*Exercise goal*
Transcribe exactly the entries from the "Image resolution: width=627" line to the end, both included, minus pictures.

*Extracted information*
╔══

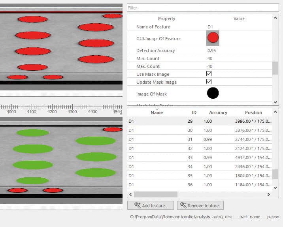
Task: Click the Add feature button
Action: (151, 205)
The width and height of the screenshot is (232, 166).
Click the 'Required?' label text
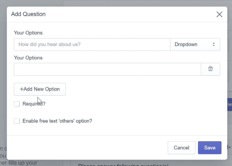(34, 104)
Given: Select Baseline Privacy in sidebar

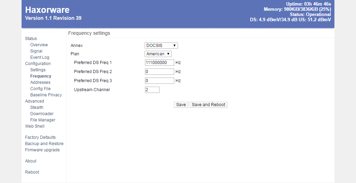Looking at the screenshot, I should [x=46, y=95].
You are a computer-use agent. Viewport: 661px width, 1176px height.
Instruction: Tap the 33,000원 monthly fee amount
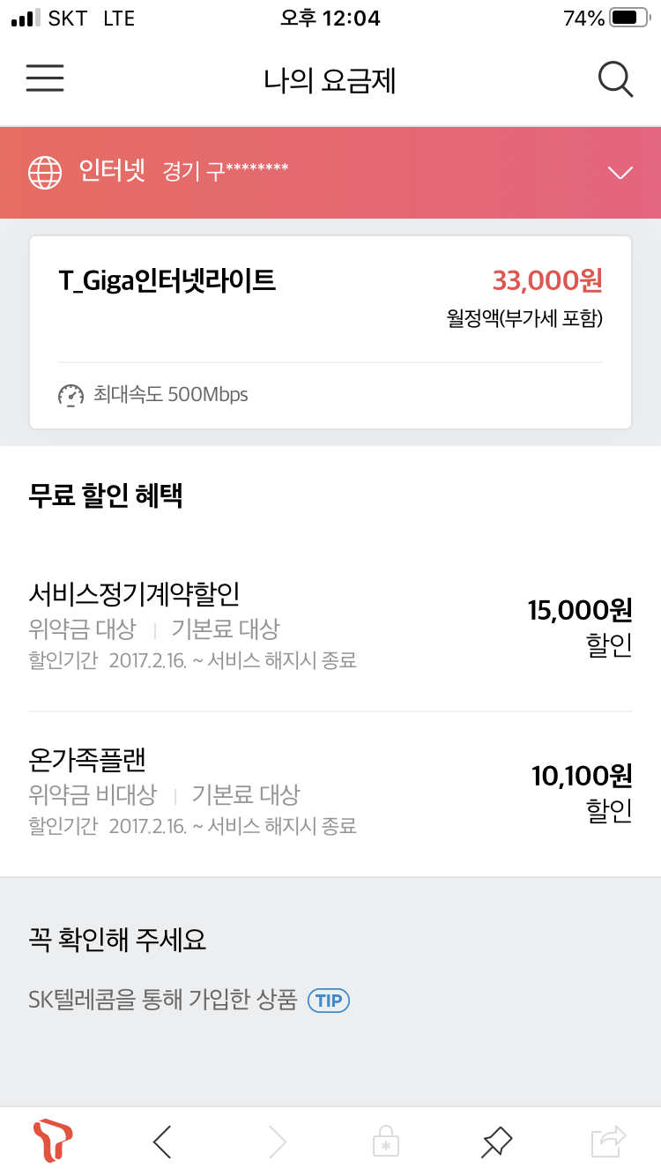click(x=547, y=280)
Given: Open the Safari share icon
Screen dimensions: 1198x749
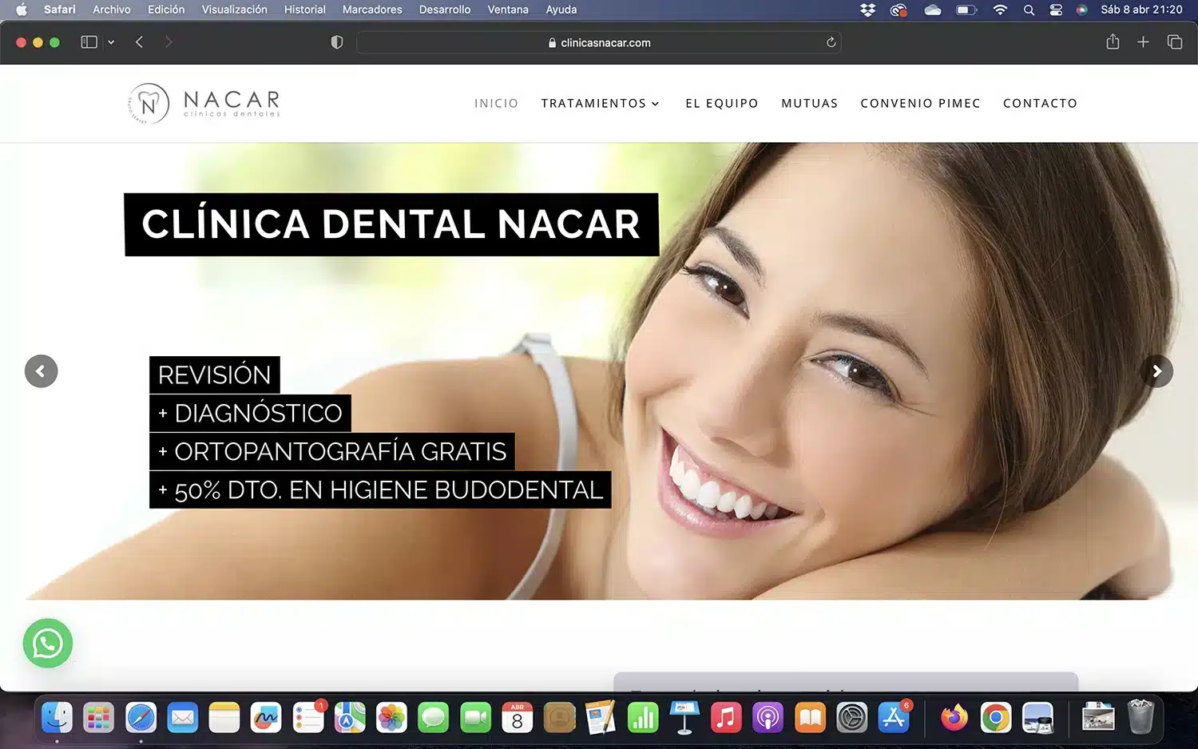Looking at the screenshot, I should pyautogui.click(x=1113, y=42).
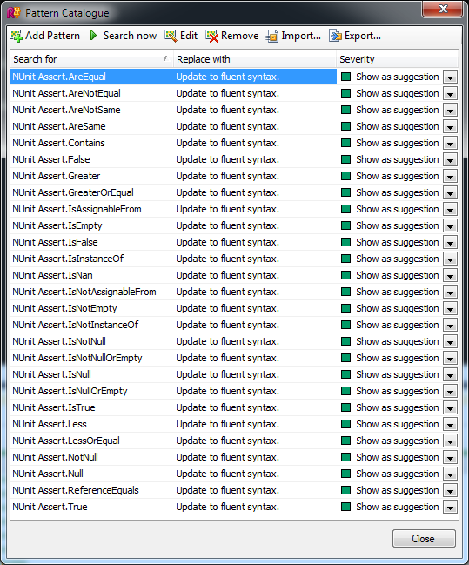Screen dimensions: 469x565
Task: Click the ReSharper logo in the title bar
Action: pos(13,13)
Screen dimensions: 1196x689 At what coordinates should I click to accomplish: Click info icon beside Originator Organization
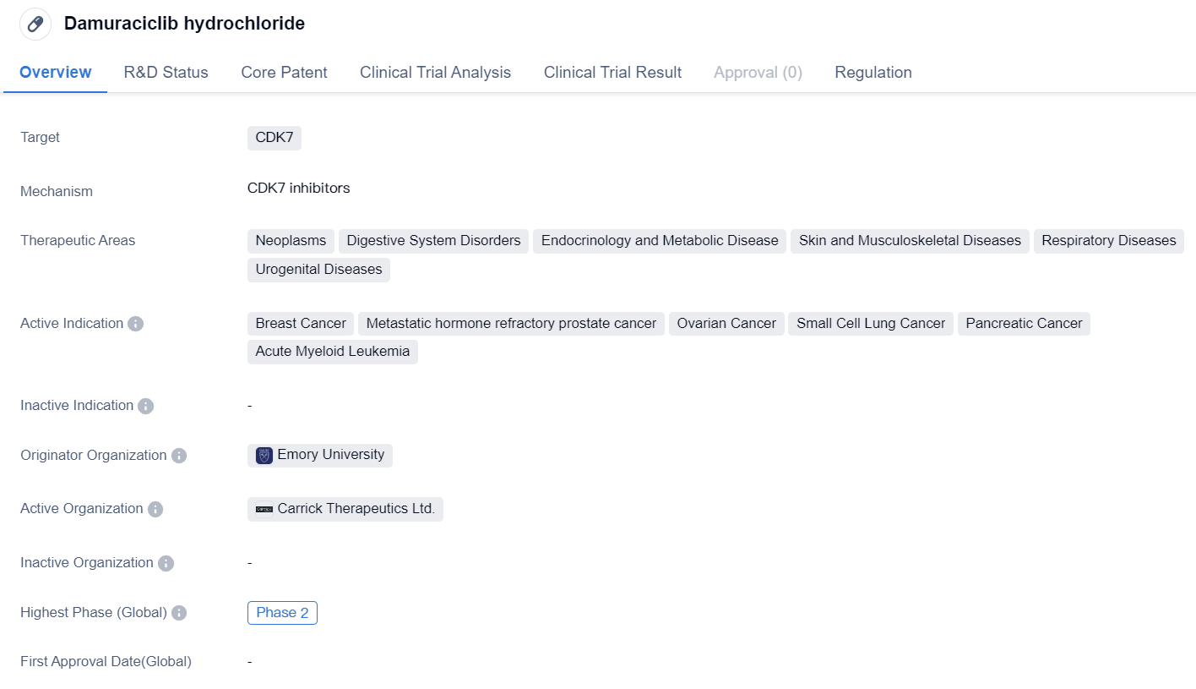pyautogui.click(x=179, y=456)
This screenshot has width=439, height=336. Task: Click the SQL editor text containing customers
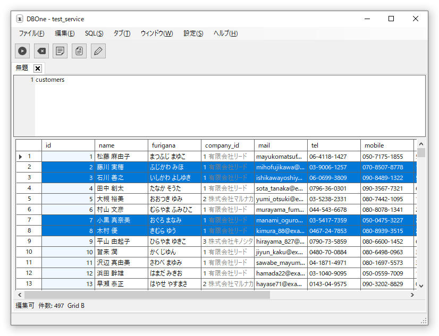[x=50, y=80]
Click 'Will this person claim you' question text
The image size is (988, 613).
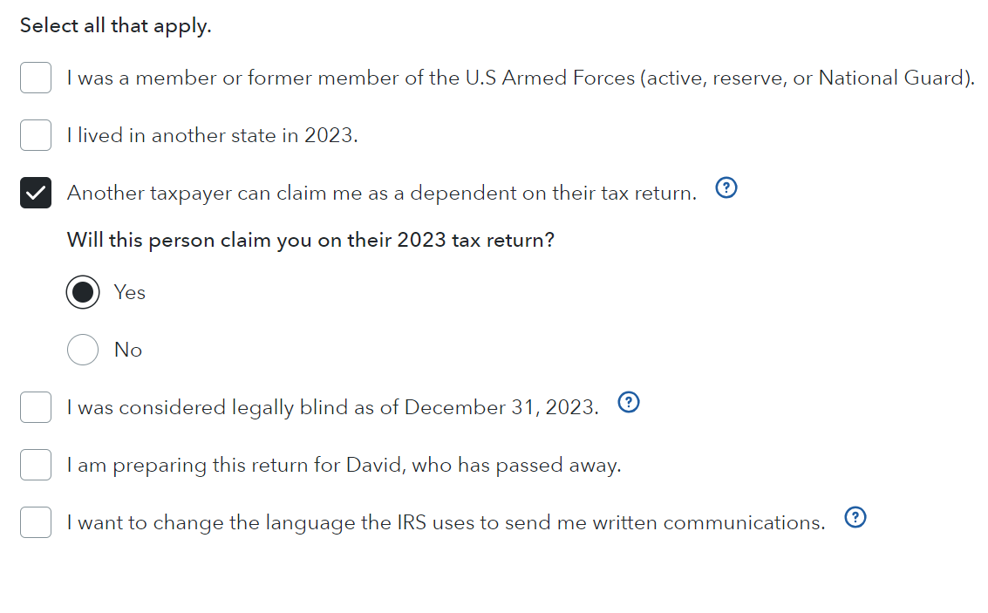[x=310, y=241]
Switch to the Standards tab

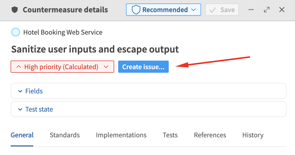pos(65,135)
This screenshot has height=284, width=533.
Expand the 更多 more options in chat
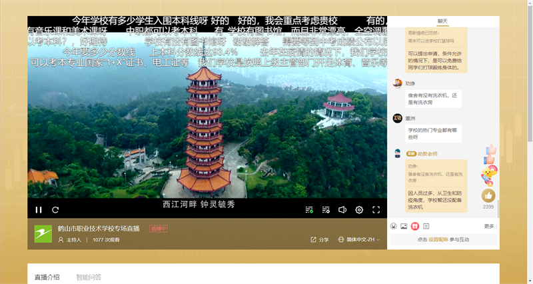pos(490,226)
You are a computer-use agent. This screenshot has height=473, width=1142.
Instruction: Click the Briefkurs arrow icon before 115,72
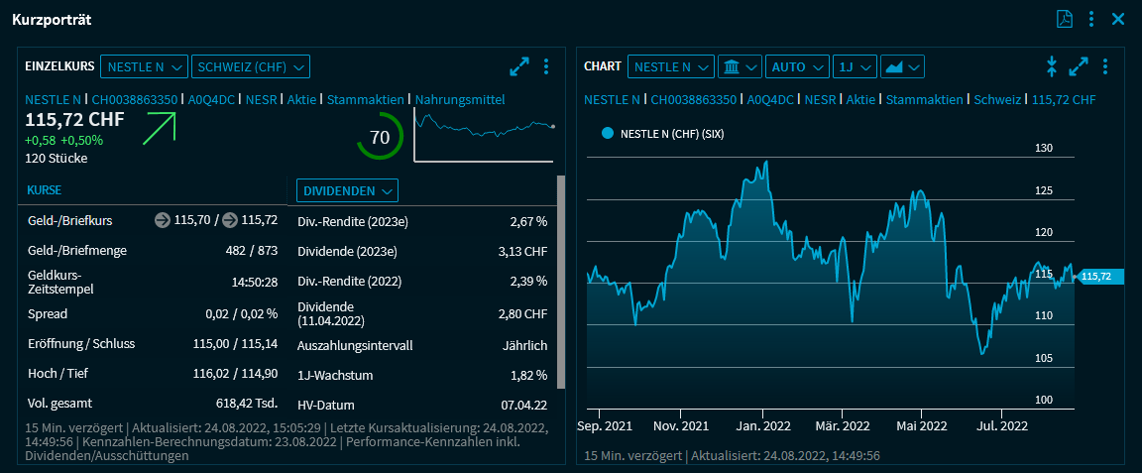pos(229,220)
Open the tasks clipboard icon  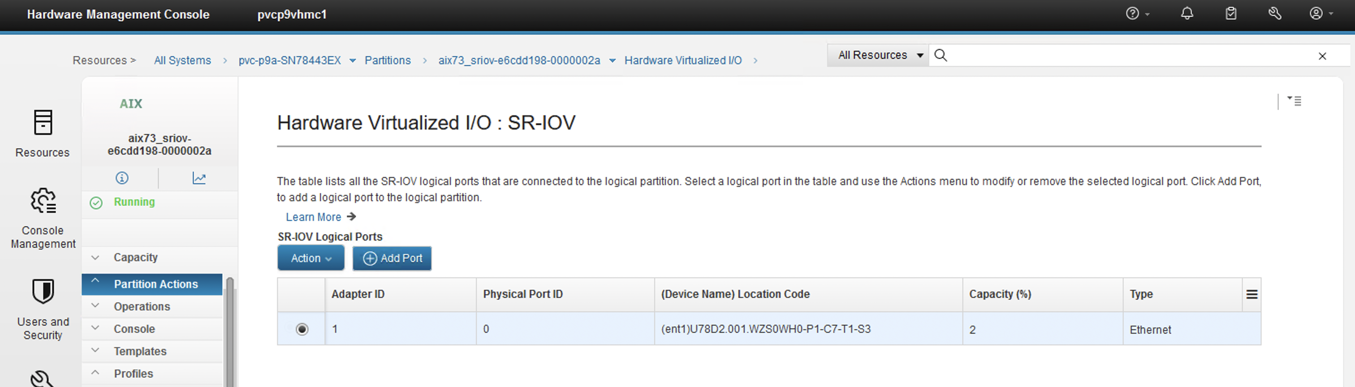click(x=1231, y=14)
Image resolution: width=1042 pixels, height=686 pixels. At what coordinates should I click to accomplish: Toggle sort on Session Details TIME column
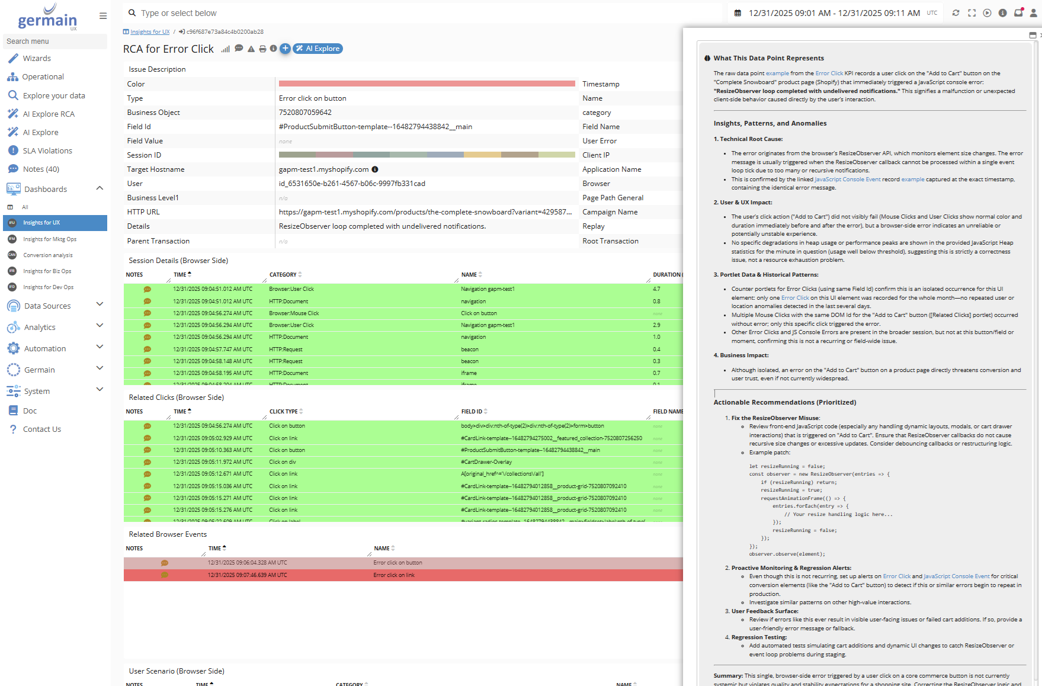click(x=182, y=275)
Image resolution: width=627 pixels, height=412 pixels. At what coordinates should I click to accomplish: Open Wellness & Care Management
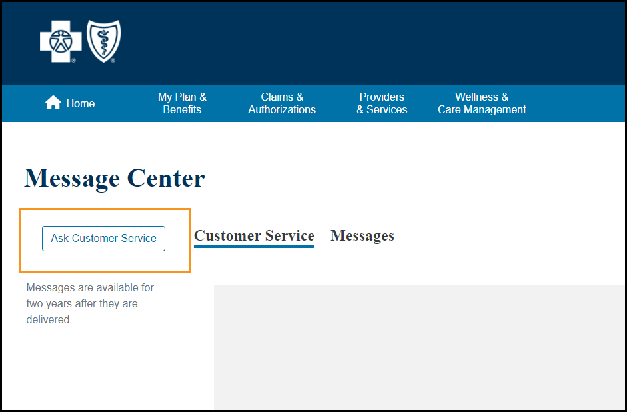click(481, 103)
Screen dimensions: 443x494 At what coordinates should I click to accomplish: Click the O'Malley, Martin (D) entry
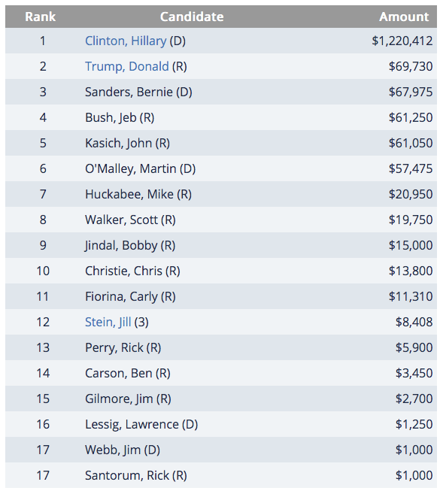tap(140, 168)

╚══

*Written answer*
Image resolution: width=627 pixels, height=412 pixels. At what coordinates should I click to accomplish: Open Wellness & Care Management
click(481, 103)
Screen dimensions: 443x494 At what coordinates should I click to accomplish: Click the O'Malley, Martin (D) entry
tap(140, 168)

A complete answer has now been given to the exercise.